Abstract The commensal microbiome has been shown to protect against newly introduced enteric pathogens in multiple host species, a phenomenon known as a priority effect. Multiple mechanisms can contribute to this protective priority effect, including antimicrobial compounds, nutrient competition, and pH changes. In Drosophila melanogaster , Lactiplantibacillus plantarum has been shown to protect against enteric pathogens. However, the strains of L. plantarum studied were derived from laboratory flies or non-fly environments and have been found to be unstable colonizers of the fly gut that mainly reside on the food. To study the priority effect using a naturally occurring microbial relationship, we isolated a wild-fly derived strain of L. plantarum that stably colonizes the fly gut in conjunction with a common enteric pathogen, Serratia marcescens . Flies stably associated with the L. plantarum strain were more resilient to oral Serratia marcescens infection as seen by longer lifespan and lower S. marcescens load in the gut. Through in vitro experiments, we found that L. plantarum inhibits S. marcescens growth due to acidification.

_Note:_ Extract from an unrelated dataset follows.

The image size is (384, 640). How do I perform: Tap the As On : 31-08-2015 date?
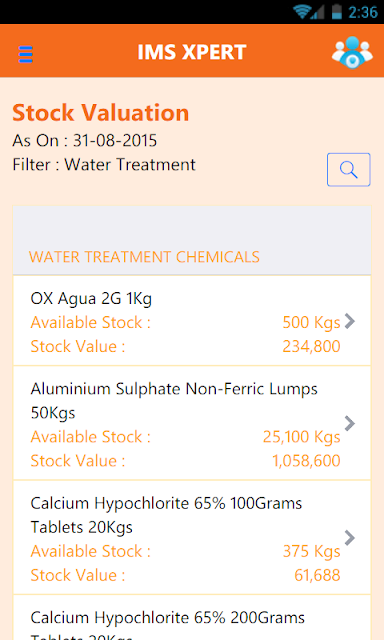pyautogui.click(x=84, y=141)
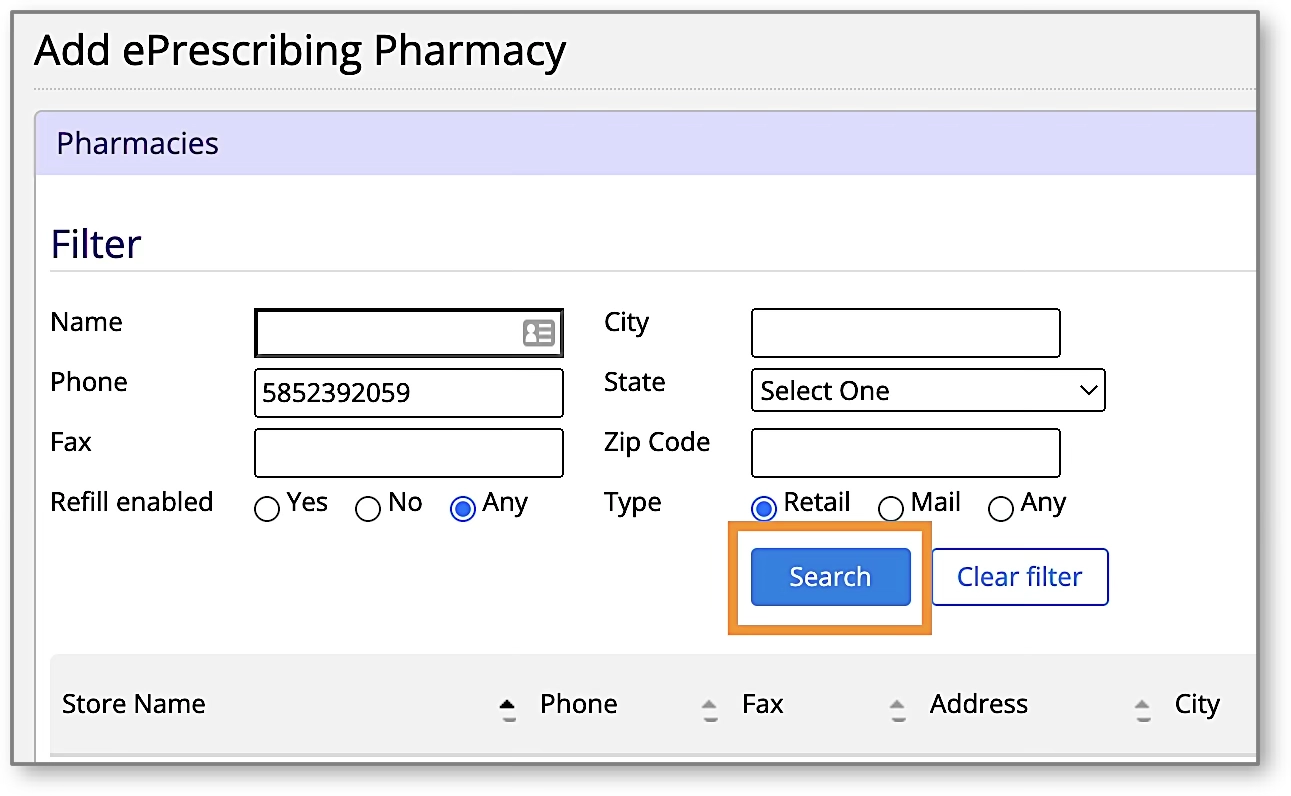Choose Any pharmacy type

1000,509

We used gut imaging with pH-indicator dyes to show that L. plantarum reduces the gut pH to levels that restrict S. marcescens growth in vivo . In flies colonized with L. plantarum prior to S. marcescens infection, L. plantarum and S. marcescens are spatially segregated in the gut and S. marcescens is less abundant where L. plantarum heavily colonizes, indicating that acidification of specific gut regions is a mechanism of a protective priority effect.